Rationale and Objectives
Noninvasive molecular imaging of glioma tumor receptor activity was assessed with diagnostic in vivo fluorescence monitoring during targeted therapy. The study goals were to assess the range of use for treatment monitoring and stratification of tumor types using EGFR status with administration of fluorescently labeled epidermal growth factor (EGF), and determine its utility for tumor detection compared to magnetic resonance imaging (MRI).
Materials and Methods
Epidermal growth factor receptor positive and negative (EGFR+ and EGFR−) glioma tumor lines (U251-GFP and 9L-GFP, respectively) were used to assess these goals, having a 20-fold difference between their EGF uptakes.
Results
Treatment with cetuximab, in the EGFR+ tumor-bearing animals led to decreased EGF tumor uptake, whereas for the EGFR− tumors no change in fluorescence signal followed treatment. This diagnostic difference in EGFR expression could be used to stratify the tumor-bearing animals into groups of potential responders and non-responders, and receiver operator characteristic (ROC) analysis revealed an area under the curve (AUC) of 0.92 in separating these tumors. The non-localized growth pattern of U251-GFP tumors resulted in detection difficulty via standard MRI, however high EGFR expression made them detectable through fluorescence imaging (ROC-AUC = 1.0).
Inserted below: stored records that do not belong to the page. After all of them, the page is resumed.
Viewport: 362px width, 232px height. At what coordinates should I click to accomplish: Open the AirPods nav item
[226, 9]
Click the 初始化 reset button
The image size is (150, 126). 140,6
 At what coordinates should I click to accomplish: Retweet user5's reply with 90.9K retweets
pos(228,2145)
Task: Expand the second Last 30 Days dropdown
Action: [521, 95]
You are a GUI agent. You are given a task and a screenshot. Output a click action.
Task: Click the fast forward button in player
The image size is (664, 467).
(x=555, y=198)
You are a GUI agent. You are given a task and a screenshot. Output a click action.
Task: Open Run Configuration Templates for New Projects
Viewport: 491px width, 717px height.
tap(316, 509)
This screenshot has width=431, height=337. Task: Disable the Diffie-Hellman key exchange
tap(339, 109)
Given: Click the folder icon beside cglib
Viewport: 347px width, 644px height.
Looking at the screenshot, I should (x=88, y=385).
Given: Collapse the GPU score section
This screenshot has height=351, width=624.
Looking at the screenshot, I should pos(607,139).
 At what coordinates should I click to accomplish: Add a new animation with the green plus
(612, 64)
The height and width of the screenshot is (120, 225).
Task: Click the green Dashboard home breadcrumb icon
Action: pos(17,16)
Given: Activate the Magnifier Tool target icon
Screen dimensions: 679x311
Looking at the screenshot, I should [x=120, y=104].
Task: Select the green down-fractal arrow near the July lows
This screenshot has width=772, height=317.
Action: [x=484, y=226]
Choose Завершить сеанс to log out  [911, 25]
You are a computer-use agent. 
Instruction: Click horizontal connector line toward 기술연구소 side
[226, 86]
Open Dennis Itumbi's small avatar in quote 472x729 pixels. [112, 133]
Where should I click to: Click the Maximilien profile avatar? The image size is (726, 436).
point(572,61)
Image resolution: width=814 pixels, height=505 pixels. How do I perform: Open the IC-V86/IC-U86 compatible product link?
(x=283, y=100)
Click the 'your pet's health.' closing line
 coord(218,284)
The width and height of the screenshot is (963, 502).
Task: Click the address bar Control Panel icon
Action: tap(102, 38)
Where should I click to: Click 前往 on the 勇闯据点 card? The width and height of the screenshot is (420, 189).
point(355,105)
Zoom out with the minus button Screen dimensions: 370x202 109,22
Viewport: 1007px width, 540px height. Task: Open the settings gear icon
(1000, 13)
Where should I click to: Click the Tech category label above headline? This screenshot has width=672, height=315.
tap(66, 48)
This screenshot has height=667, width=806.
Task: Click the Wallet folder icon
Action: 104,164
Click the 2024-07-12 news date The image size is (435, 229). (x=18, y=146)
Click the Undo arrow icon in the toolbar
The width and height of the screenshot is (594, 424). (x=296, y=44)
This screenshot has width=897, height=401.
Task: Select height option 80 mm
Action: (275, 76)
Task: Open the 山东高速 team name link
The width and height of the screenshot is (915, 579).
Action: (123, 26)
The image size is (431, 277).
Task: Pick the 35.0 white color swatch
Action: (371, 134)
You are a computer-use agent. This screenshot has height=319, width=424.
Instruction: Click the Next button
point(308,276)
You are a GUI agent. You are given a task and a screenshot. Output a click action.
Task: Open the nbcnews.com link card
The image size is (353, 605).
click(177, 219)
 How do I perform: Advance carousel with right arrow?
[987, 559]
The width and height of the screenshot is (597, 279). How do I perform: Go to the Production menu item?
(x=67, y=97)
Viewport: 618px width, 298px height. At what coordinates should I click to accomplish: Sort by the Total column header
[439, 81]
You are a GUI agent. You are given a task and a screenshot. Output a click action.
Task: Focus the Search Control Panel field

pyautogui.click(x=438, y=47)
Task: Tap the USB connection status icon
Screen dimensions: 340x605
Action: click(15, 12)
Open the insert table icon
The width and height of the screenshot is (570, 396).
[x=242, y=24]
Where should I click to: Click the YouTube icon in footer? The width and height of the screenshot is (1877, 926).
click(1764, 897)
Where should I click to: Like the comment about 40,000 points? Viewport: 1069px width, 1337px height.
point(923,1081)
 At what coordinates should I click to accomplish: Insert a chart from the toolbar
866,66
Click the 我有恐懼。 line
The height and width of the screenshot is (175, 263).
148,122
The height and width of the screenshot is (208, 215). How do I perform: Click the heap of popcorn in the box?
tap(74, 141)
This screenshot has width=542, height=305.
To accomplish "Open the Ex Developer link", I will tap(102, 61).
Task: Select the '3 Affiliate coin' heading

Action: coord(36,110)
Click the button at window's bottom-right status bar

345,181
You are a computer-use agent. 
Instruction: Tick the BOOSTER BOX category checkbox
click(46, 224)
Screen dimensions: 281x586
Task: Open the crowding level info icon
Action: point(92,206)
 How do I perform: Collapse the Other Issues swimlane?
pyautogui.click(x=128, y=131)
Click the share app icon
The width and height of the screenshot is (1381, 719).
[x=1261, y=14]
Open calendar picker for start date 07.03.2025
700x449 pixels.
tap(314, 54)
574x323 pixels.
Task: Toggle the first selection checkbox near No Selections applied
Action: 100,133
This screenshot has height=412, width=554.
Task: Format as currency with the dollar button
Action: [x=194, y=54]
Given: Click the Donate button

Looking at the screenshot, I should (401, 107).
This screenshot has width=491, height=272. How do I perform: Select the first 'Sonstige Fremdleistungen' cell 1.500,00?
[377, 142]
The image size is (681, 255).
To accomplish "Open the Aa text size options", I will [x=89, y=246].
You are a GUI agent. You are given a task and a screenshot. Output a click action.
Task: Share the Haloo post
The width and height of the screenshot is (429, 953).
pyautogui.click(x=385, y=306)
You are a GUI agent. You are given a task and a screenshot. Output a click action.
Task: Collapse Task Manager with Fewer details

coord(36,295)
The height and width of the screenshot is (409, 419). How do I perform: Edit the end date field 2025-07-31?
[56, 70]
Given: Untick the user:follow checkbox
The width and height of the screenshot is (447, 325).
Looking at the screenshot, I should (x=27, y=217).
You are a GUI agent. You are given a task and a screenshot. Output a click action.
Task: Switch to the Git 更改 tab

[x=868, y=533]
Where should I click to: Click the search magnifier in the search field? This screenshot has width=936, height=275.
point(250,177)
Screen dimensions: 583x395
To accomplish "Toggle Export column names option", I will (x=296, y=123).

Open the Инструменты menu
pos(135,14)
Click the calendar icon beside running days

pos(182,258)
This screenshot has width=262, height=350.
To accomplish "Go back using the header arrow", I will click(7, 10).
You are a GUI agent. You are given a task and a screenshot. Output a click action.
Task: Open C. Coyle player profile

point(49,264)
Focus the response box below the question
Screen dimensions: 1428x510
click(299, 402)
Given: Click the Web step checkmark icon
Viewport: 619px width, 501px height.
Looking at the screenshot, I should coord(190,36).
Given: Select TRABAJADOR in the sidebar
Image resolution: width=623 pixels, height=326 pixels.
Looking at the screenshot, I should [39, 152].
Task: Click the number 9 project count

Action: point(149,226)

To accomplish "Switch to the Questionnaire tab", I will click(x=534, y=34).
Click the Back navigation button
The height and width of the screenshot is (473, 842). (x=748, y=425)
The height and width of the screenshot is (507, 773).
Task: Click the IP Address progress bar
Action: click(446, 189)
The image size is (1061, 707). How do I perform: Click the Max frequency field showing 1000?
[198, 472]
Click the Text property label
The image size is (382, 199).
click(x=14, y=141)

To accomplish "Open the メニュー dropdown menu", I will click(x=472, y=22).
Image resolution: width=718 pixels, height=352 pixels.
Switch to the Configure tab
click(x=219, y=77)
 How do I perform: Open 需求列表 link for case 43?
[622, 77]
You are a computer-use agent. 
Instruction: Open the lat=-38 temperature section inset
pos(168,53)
The EGFR+, U251-GFP tumor-bearing animals could be noninvasively stratified into treated and untreated groups based on fluorescence intensity difference (p = 0.035, ROC-AUC = 0.90).
Conclusions
EGFR expression was tracked in vivo with fluorescence, and determined to be of use for stratification of EGFR+ and EGFR− tumors, detection of EGFR+ tumors and monitoring of molecular therapy.